A new instance with the same parameters.

DeepCopy()

Creates a deep copy of this object.

public override IFullModel<T, Tensor<T>, Tensor<T>> DeepCopy()

Returns

IFullModel<T, Tensor<T>, Tensor<T>>

GenerateAudio(string, string?, double?, int, double, int?)

Generates audio from a text prompt.

public virtual Tensor<T> GenerateAudio(string prompt, string? negativePrompt = null, double? durationSeconds = null, int numInferenceSteps = 100, double guidanceScale = 3.5, int? seed = null)

Parameters

prompt string

Text description of the desired audio.

negativePrompt string

Optional negative prompt.

durationSeconds double?

Duration of audio to generate.

numInferenceSteps int

Number of denoising steps.

guidanceScale double

Classifier-free guidance scale.

seed int?

Optional random seed.

Returns

Tensor<T>

Audio waveform tensor [1, samples].

Remarks

For Beginners: This generates audio matching your text description:

Prompt tips:

  • Be descriptive: "A loud thunderstorm with heavy rain" vs "thunder"
  • Include context: "A dog barking in a quiet park"
  • Specify style for music: "Upbeat electronic dance music with synth bass"

Guidance scale effects:

  • Lower (2.0-3.0): More variety, may not match prompt exactly
  • Medium (3.0-4.0): Good balance of quality and prompt following
  • Higher (4.0-6.0): Closely follows prompt, may reduce quality

GenerateMusic(string, string?, double?, int, double, int?)

Generates music from a text prompt.

public override Tensor<T> GenerateMusic(string prompt, string? negativePrompt = null, double? durationSeconds = null, int numInferenceSteps = 200, double guidanceScale = 4, int? seed = null)
--------------------
STATED PROBLEM A:
Using the API reference, decide whether each statement agrees with it. (i) GenerateAudio runs 100 denoising steps by default. (ii) A guidance scale in the 4.0-6.0 range is said to improve quality. (iii) GenerateMusic has the same default guidance scale as GenerateAudio.
STATED PROBLEM B:
Carry on the API reference from its last line.
--------------------
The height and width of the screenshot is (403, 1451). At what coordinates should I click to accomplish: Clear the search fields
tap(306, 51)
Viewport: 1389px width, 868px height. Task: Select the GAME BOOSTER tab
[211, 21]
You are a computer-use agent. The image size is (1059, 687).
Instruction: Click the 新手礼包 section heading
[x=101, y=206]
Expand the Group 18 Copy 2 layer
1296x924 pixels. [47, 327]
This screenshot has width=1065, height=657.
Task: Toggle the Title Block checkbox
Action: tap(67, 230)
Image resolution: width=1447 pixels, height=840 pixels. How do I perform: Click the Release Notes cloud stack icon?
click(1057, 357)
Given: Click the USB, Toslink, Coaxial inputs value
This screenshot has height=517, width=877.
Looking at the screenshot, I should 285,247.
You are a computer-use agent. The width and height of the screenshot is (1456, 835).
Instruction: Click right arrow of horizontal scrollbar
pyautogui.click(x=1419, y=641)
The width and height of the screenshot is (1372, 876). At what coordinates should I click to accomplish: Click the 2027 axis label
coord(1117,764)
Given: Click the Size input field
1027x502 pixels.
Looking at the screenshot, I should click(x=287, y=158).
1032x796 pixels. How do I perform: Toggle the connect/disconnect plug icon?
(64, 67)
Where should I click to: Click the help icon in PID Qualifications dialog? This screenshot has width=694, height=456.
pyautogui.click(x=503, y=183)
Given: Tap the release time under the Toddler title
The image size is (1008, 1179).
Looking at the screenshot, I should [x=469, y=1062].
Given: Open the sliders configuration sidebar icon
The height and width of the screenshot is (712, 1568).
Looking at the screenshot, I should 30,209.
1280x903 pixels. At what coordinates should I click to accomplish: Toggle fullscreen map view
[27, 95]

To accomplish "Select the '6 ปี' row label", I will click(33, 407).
--------------------
EXPECTED ANSWER A:
(i) Yes: "int numInferenceSteps = 100"
(ii) No: "Higher (4.0-6.0): Closely follows prompt, may reduce quality"
(iii) No: "double guidanceScale = 4" for GenerateMusic, against "double guidanceScale = 3.5" for GenerateAudio

EXPECTED ANSWER B:
Parameters

prompt string

Text description of the desired music.

negativePrompt string

Optional negative prompt.

durationSeconds double?

Duration of music to generate.

numInferenceSteps int

Number of denoising steps.

guidanceScale double

Classifier-free guidance scale.

seed int?

Optional random seed.

Returns

Tensor<T>

Audio waveform tensor [1, samples].

Remarks

Music generation uses the same underlying model but with prompts focused on musical content. For best results:

  • Specify genre: "jazz", "electronic", "classical"
  • Mention instruments: "piano", "guitar", "synthesizer"
  • Describe mood: "upbeat", "melancholic", "energetic"
  • Include tempo hints: "slow ballad", "fast dance beat"

GenerateVariations(Tensor<T>, int, double, int?)

Generates audio variations from an input audio.

public virtual List<Tensor<T>> GenerateVariations(Tensor<T> inputAudio, int numVariations = 4, double variationStrength = 0.3, int? seed = null)

Parameters

inputAudio Tensor<T>

Input audio waveform [batch, samples].

numVariations int

Number of variations to generate.

variationStrength double

How much to vary (0.0-1.0).

seed int?

Optional random seed.

Returns

List<Tensor<T>>

List of audio variation tensors.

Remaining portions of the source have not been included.